▶ _What is expected_
Give back all of the records underneath exactly, with no omissions.

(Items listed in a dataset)
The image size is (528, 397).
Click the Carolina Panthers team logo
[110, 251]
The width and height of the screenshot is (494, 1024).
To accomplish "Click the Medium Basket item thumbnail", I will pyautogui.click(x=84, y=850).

▶ _Expected answer_
The image size is (528, 397).
Click the Carolina Panthers team logo
[110, 251]
The width and height of the screenshot is (494, 1024).
To accomplish "Click the Medium Basket item thumbnail", I will pyautogui.click(x=84, y=850).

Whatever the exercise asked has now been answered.